As a title for a supposedly unprejudiced debate on scientific progress, “Panic attack: interrogating our obsession with risk” did not bode well. Held last week at the Royal Institution in London, the event brought together scientists from across the world to ask why society is so obsessed with risk and to call for a “more rational” approach. “We seem to be organising society around the grandmotherly maxim of ‘better safe than sorry’,” exclaimed Spiked, the online publication that organised the event. “What are the consequences of this overbearing concern with risks?”
The debate was preceded by a survey of 40 scientists who were invited to describe how awful our lives would be if the “precautionary principle” had been allowed to prevail in the past. Their response was: no heart surgery or antibiotics, and hardly any drugs at all; no aeroplanes, bicycles or high-voltage power grids; no pasteurisation, pesticides or biotechnology; no quantum mechanics; no wheel; no “discovery” of America. In short, their message was: no risk, no gain.
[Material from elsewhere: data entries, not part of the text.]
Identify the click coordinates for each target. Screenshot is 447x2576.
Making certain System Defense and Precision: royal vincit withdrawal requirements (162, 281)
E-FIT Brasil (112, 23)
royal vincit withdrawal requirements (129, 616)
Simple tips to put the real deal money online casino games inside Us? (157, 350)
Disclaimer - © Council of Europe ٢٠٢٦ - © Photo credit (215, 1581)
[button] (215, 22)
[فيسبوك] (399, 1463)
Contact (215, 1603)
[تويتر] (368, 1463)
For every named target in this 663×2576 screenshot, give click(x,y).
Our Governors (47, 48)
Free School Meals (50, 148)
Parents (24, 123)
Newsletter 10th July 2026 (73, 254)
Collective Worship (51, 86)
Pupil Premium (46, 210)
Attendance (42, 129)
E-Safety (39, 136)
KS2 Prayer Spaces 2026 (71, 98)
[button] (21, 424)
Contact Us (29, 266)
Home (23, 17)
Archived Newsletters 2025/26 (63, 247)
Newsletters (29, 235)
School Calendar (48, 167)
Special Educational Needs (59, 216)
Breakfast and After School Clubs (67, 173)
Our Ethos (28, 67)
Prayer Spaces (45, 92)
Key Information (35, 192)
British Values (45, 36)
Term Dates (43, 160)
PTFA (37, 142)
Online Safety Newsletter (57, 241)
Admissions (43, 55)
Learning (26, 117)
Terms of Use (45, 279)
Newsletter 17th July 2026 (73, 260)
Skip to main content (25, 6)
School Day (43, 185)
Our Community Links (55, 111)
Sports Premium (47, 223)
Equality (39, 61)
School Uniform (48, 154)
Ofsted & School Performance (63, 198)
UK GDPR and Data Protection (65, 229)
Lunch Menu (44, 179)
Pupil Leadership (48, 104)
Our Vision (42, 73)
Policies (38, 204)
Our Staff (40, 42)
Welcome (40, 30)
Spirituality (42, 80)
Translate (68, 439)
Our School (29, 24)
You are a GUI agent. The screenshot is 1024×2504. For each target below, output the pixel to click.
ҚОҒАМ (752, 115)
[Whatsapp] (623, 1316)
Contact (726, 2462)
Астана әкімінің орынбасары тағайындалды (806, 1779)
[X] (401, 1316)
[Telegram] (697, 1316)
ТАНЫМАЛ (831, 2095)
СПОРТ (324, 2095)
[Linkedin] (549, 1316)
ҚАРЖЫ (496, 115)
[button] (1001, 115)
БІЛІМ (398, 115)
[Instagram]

They have absolutely missed the point. The precautionary principle is a subtle idea. It has various forms, but all of them generally include some notion of cost-effectiveness. Thus the point is not simply to ban things that are not known to be absolutely safe. Rather, it says: “Of course you can make no progress without risk. But if there is no obvious gain from taking the risk, then don’t take it.”
Clearly, all the technologies listed by the 40 well-chosen savants were innately risky at their inception, as all technologies are. But all of them would have received the green light under the precautionary principle because they all had the potential to offer tremendous benefits – the solutions to very big problems – if only the snags could be overcome.
If the precautionary principle had been in place, the scientists tell us, we would not have antibiotics. But of course, we would – if the version of the principle that sensible people now understand had been applied. When penicillin was discovered in the 1920s, infective bacteria were laying waste to the world. Children died from diphtheria and whooping cough, every open-drain brought the threat of typhoid, and any wound could lead to septicaemia and even gangrene.
Penicillin was turned into a practical drug during the Second World War when the many pestilences that result from were threatened to kill more people than the bombs. Of course antibiotics were a priority. Of course, the risks, such as they could be perceived, were worth taking.
And so with the other items on the scientists’ list: electric light bulbs, blood transfusions. CAT scans, knives, the measles vaccine – the precautionary principle would have prevented all of them, they tell us. But this is just plain wrong. If the precautionary principle had been applied properly, all these creations would have passed muster, because all offered incomparable advantages compared to the risks perceived at the time.
Another issue is at stake here. Statistics are not the only concept people use when weighing up risk. Human beings, subtle and evolved creatures that we are, do not survive to three-score years and ten simply by thinking like pocket calculators. A crucial issue is the consumer’s choice. In deciding whether to pursue the development of new technology, the consumer’s right to choose should be considered alongside considerations of risk and benefit. Clearly, skiing is more dangerous than genetically modified tomatoes. But people who ski choose to do so; they do not have skiing thrust upon them by portentous experts of the kind who now feel they have the right to reconstruct our crops. Even with skiing, there is the matter of cost-effectiveness to consider: skiing, I am told, is exhilarating. Where is the exhilaration in GM soya?
Indeed, in contrast to all the other items on Spiked’s list, GM crops stand out as an example of a technology whose benefits are far from clear. Some of the risks can at least be defined. But in the present economic climate, the benefits that might accrue from them seem dubious. Promoters of GM crops believe that the future population of the world cannot be fed without them. That is untrue. The crops that really matter are wheat and rice, and there is no GM research in the pipeline that will seriously affect the yield of either. GM is used to make production cheaper and hence more profitable, which is an extremely questionable ambition.
The precautionary principle provides the world with a very important safeguard. If it had been in place in the past it might, for example, have prevented insouciant miners from polluting major rivers with mercury. We have come to a sorry pass when scientists, who should above all be dispassionate scholars, feel they should misrepresent such a principle for the purposes of commercial and political propaganda. People at large continue to mistrust science and the high technologies it produces partly because they doubt the wisdom of scientists. On such evidence as this, these doubts are fully justified.